WHAT NEEDS TO BE DONE:
Scan the records below for the word "Drenthe". Copy each line where it appears.

DATA FOR ANALYSIS:
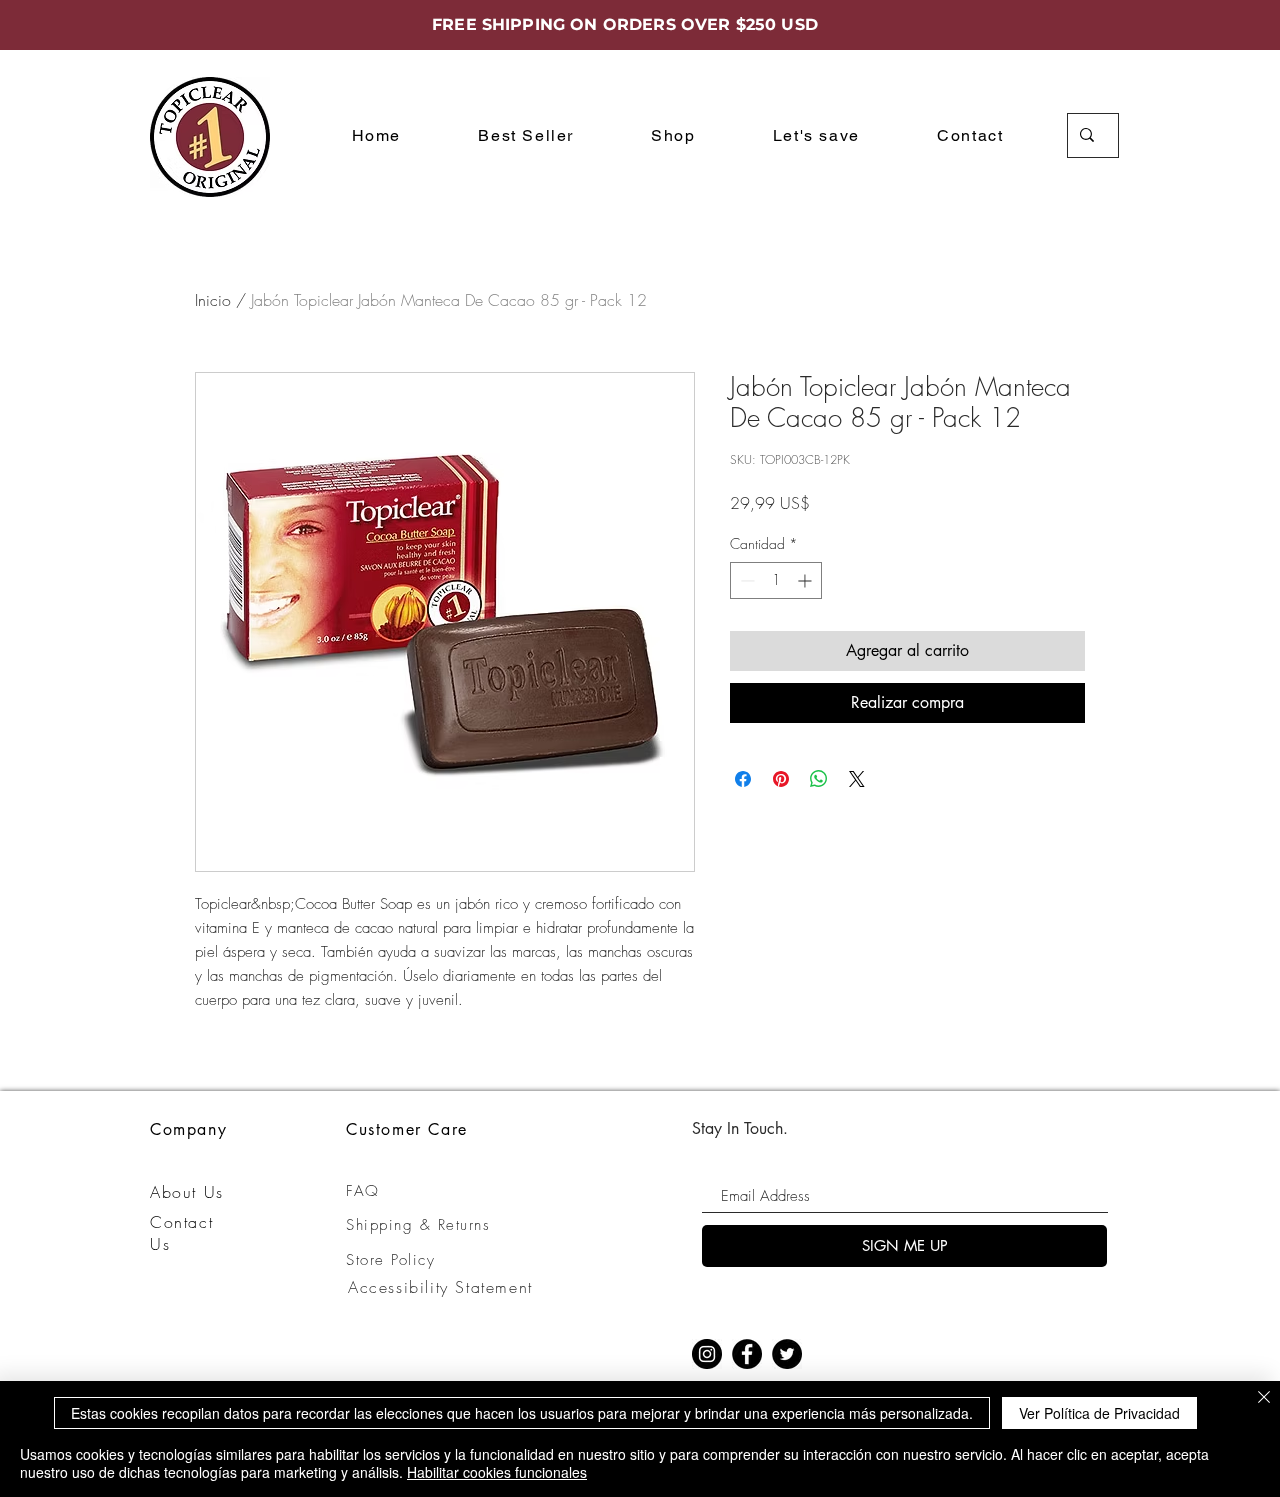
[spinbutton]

==

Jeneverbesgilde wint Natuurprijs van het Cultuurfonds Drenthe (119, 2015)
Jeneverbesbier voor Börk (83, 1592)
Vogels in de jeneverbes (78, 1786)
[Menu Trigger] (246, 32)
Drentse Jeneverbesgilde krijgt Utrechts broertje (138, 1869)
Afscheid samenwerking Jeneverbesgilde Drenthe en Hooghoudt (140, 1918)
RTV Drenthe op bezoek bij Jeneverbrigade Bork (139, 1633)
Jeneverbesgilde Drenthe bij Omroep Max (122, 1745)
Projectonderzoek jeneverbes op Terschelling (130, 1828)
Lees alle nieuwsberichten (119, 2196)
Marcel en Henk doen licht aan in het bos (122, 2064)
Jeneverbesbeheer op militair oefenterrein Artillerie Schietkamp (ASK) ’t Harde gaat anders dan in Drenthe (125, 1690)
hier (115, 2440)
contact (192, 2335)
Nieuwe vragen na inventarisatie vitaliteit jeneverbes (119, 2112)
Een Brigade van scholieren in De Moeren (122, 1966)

SOLUTION FOR THIS PROBLEM:
Jeneverbesgilde wint Natuurprijs van het Cultuurfonds Drenthe (119, 2015)
Afscheid samenwerking Jeneverbesgilde Drenthe en Hooghoudt (140, 1918)
RTV Drenthe op bezoek bij Jeneverbrigade Bork (139, 1633)
Jeneverbesgilde Drenthe bij Omroep Max (122, 1745)
Jeneverbesbeheer op militair oefenterrein Artillerie Schietkamp (ASK) ’t Harde gaat anders dan in Drenthe (125, 1690)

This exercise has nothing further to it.